● Action item
Within the records below, find each line with the word "computer" and copy it out.

● Dataset records

----

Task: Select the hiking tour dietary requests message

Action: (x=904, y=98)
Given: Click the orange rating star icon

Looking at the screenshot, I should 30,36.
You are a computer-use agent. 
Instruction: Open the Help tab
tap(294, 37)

----

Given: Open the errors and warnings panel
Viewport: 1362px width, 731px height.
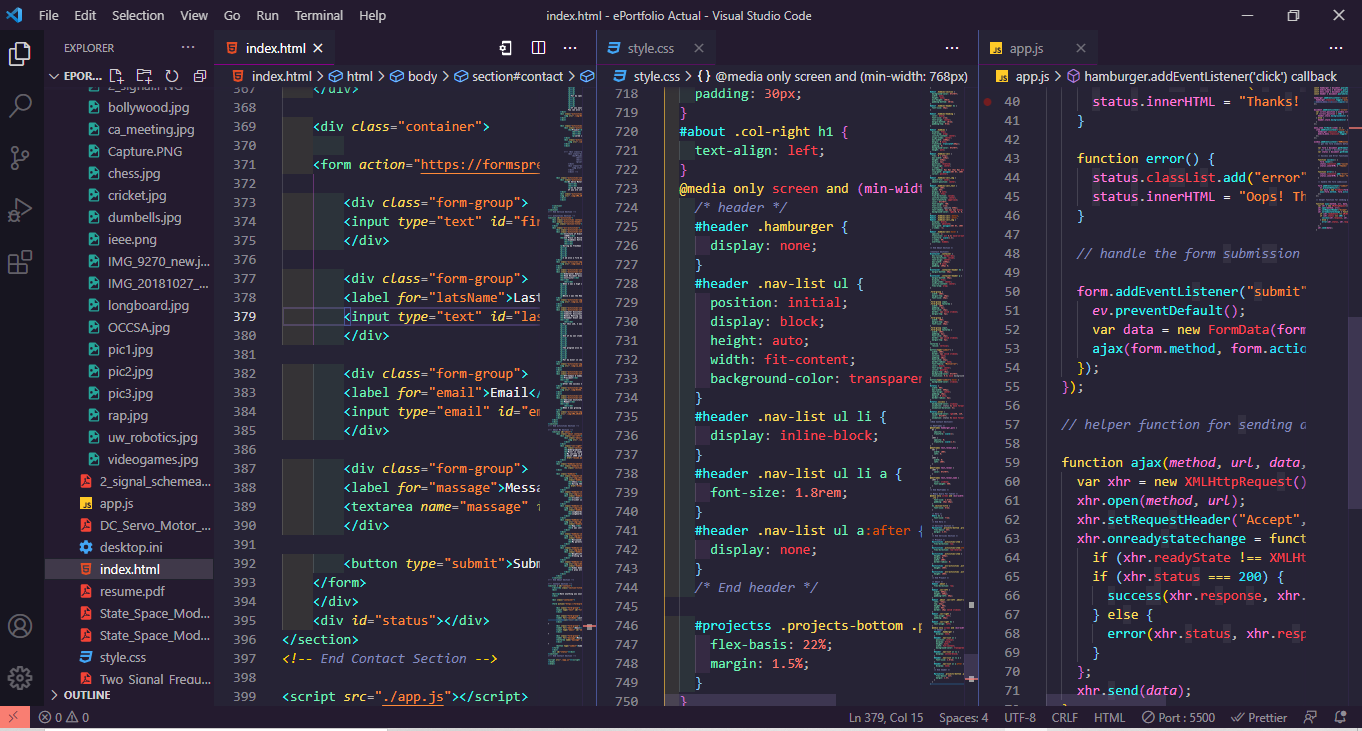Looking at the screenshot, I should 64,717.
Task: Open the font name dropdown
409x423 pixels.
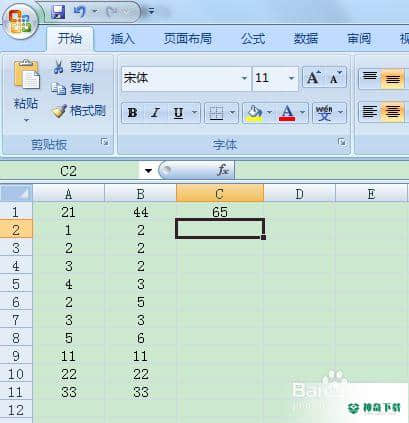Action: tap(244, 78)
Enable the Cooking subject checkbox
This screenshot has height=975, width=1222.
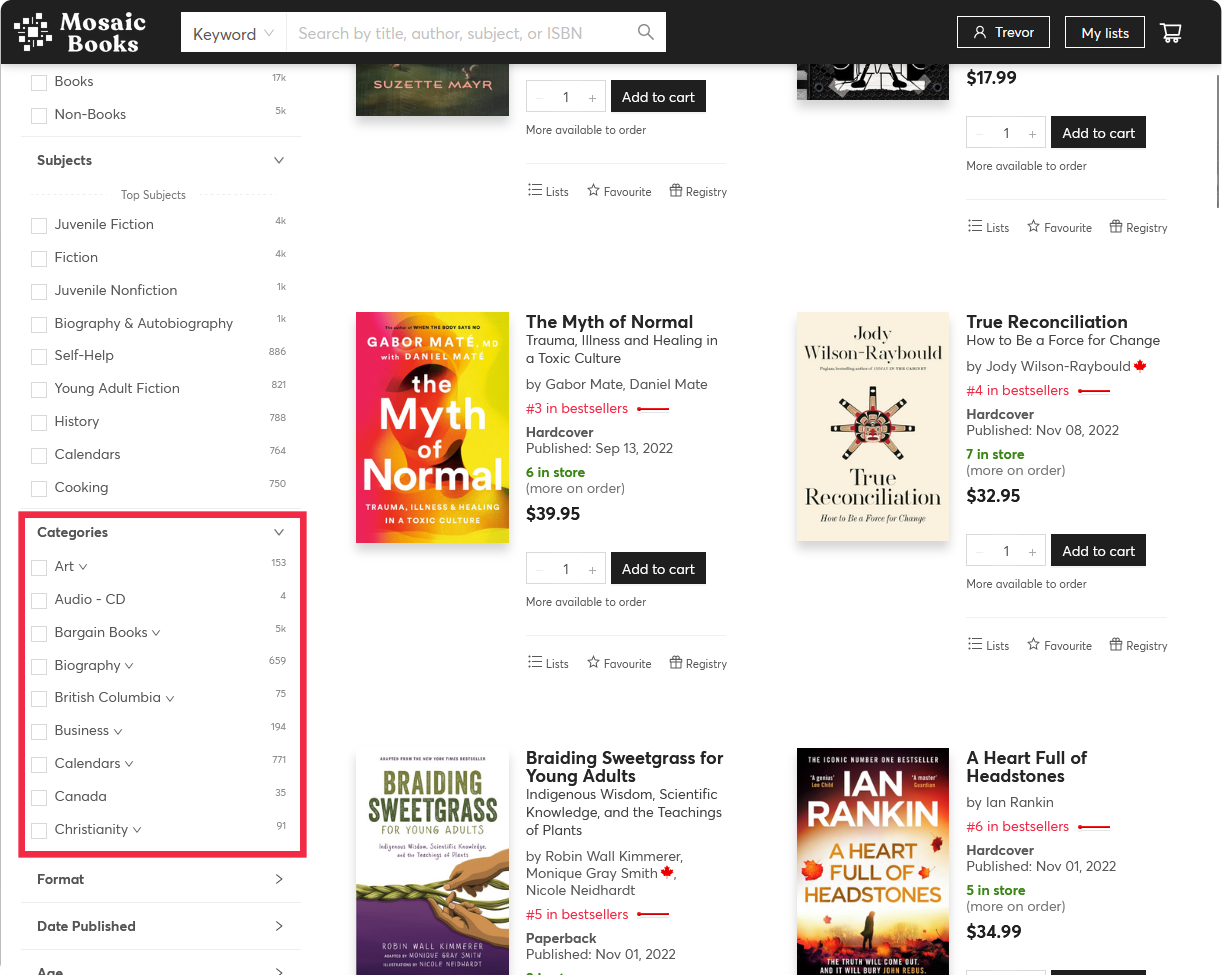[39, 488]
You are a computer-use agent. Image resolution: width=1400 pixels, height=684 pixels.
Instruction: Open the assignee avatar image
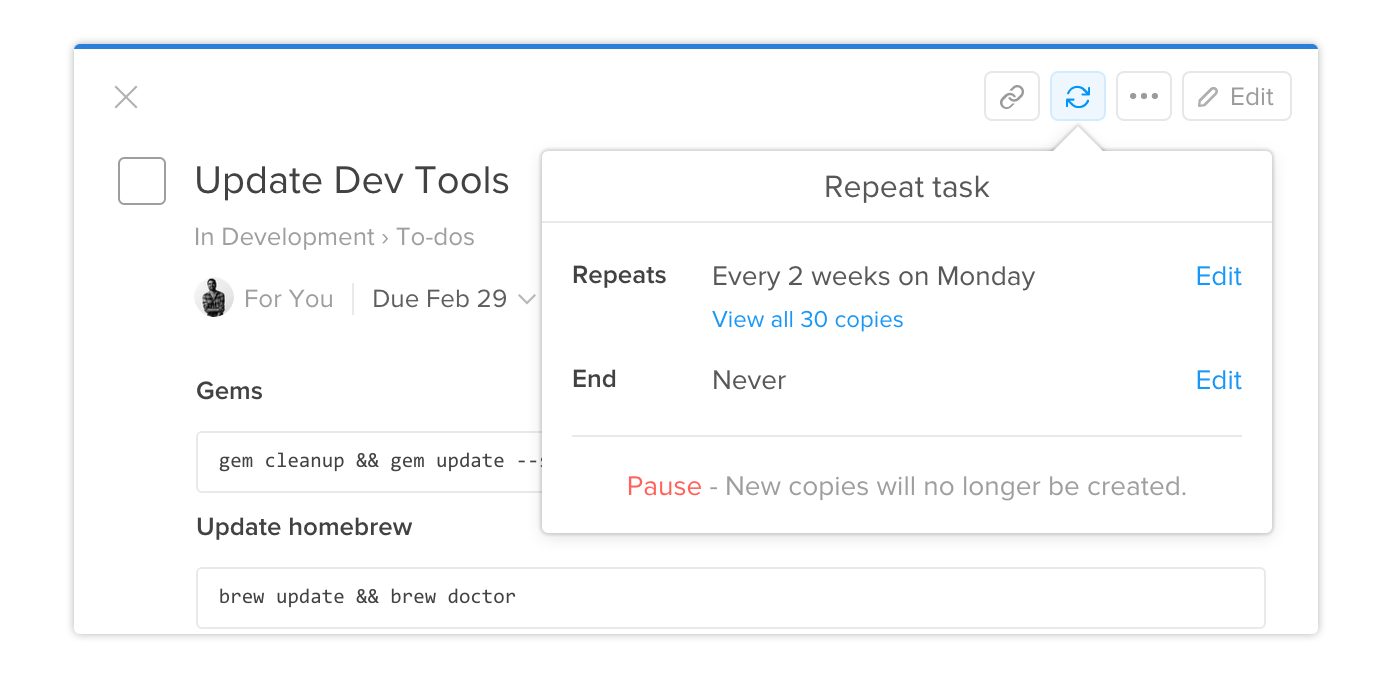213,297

----

● Result
You are a computer-use agent. 
You are a computer-use agent. Image resolution: width=1400 pixels, height=684 pixels.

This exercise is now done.